February 27, 2013

Article at IBM Systems

View original

More Flexible Open Access Input Handlers

In our previous article, “Handling Input Handlers With RPG Open Access,” we demonstrated the basics of writing an Open Access (OA) input handler for CSV files. In this article, we’re taking that same handler to the next level, adding additional flexibility and implementing some of the kinds of error handling that we discussed earlier.

Here are the first few records of the CSV file we’re processing:

DATEUSA,ZONED5_0,ZONED5_2,PACKED7_2,CHAR80 05/11/11,123,250.00,12345.6,"First Record includes a comma , in the data" 12/31/10,2345,150.00,2345,"Jon wrote this test data"

This is basically the same file we used before, but it adds a column heading row and a field sequence that no longer matches the sequence of fields in the file IFSDATA1.

Setting Processing Options

The first thing we wanted to do was allow the user program to set several processing options. As we’ve noted previously, OA provides for this by allowing an optional parameter to be specified to the HANDLER keyword. Previously, we used this to supply the actual IFS file name.

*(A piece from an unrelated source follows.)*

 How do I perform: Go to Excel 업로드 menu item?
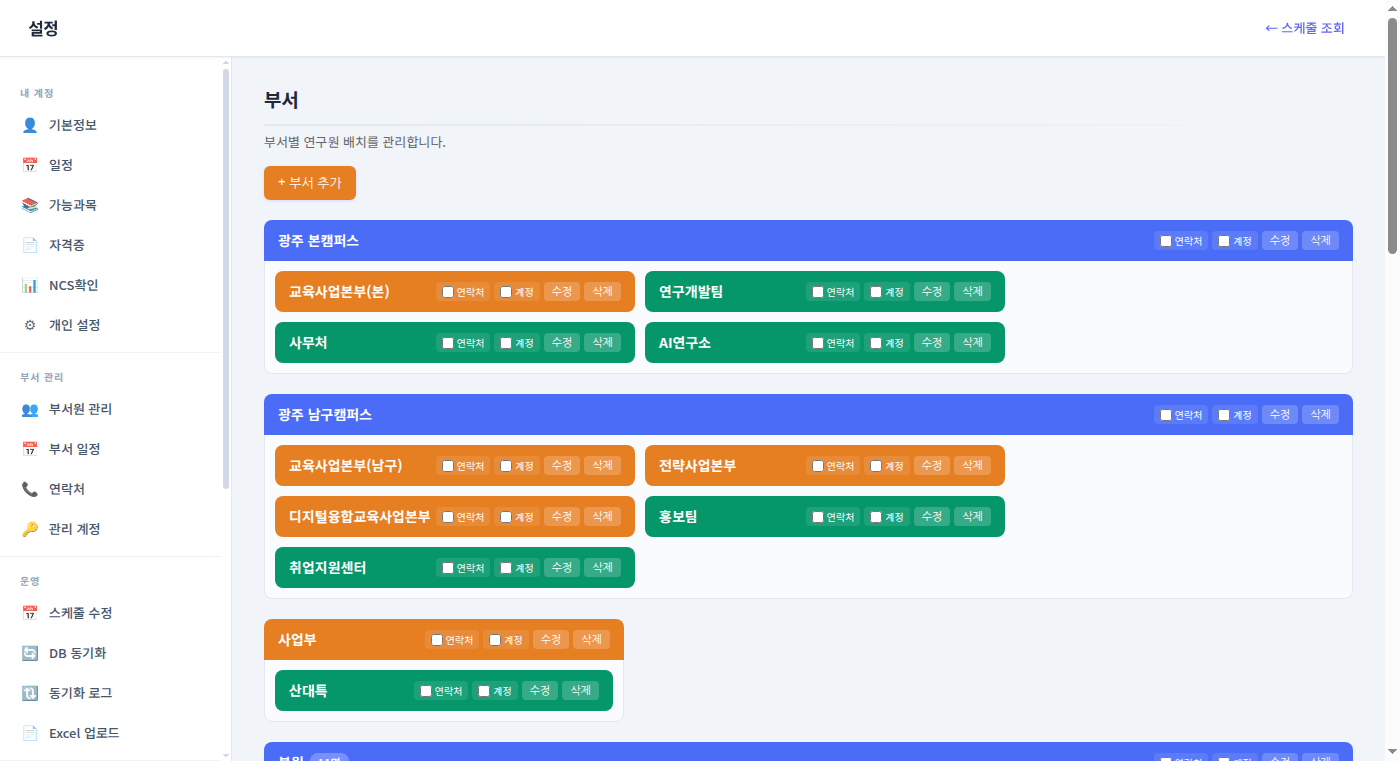(x=84, y=733)
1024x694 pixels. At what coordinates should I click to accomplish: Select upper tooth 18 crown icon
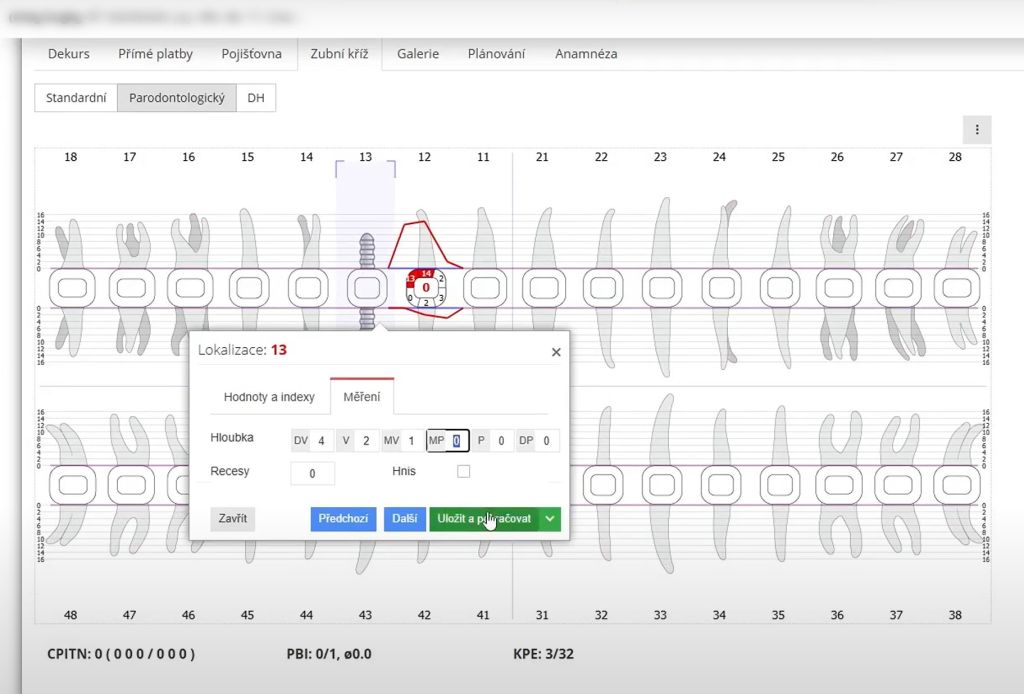pyautogui.click(x=71, y=288)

Since only a single parameter is available, to pass additional information we need to pass a more complex data structure (DS) than we did before. Here’s the new version of the IFS /Copy member definitions:

 D ifs_hdlr_info_t...                                      
D ds qualified template
D fieldDelim 1a
D stringDelim 1a
D headerRow n
D failOnError n
D path 5000a varying

D comma c ','
D doubleQuote c '"'

The fields fieldDelim and stringDelim let the user override the default values of a comma as the field separator and double-quote as the string delimiters. We’ve also included the default values as constants in the /Copy member. Support for handling alternative delimiters is already built in to the CSVR4 Service program we’re using to parse the IFS file so we don’t really need to do a lot more to support this functionality.

The next field is the headerRow indicator. When set on, the handler will assume that the first record in the IFS file consists of column headings that contain the field names. When it’s off (the default), the handler will function as it did before (i.e., it assumes the data in the CSV file is in the same sequence as the fields in the related physical file definition).

Indicator failOnError is the last of the new options. When set, any data format error detected by the handler will cause a file error to be reported by the handler. When it’s off (the default), the error will be reported and a default value supplied for the field. In the current implementation, only dates are validated in this manner but numerics and other fields could be similarly handled. More on this later.

Processing Column Headings

The best time to process the column headings is during the opening of the file. As you may recall, since the handler must be able to handle multiple uses within a single program, the file handle was stored in the state information area. The same applies to the column heading information, so the size of the information area must increase to accommodate this. Here’s the revised layout:

(1)  D stateInfo       ds                  based(pstateInfo)
(2) D fileHandle *
// Count of number of active entries in entries array plus
// array of field names and their sequence in the file
(3) D fieldCount 5u 0
(4) D entries Dim(256) Ascend
D name 10a Varying Overlay(entries)
D sequence 5u 0 Overlay(entries: *Next)

Since we now need multiple fields to store our state information, it must be represented by a data structure (1). We then base that DS on the pointer to the state information preserved for us by the OA runtime. At (2) you can see the original file handle pointer definition. This is followed (3) by a count of the number of active columns (i.e., the number of header fields retrieved).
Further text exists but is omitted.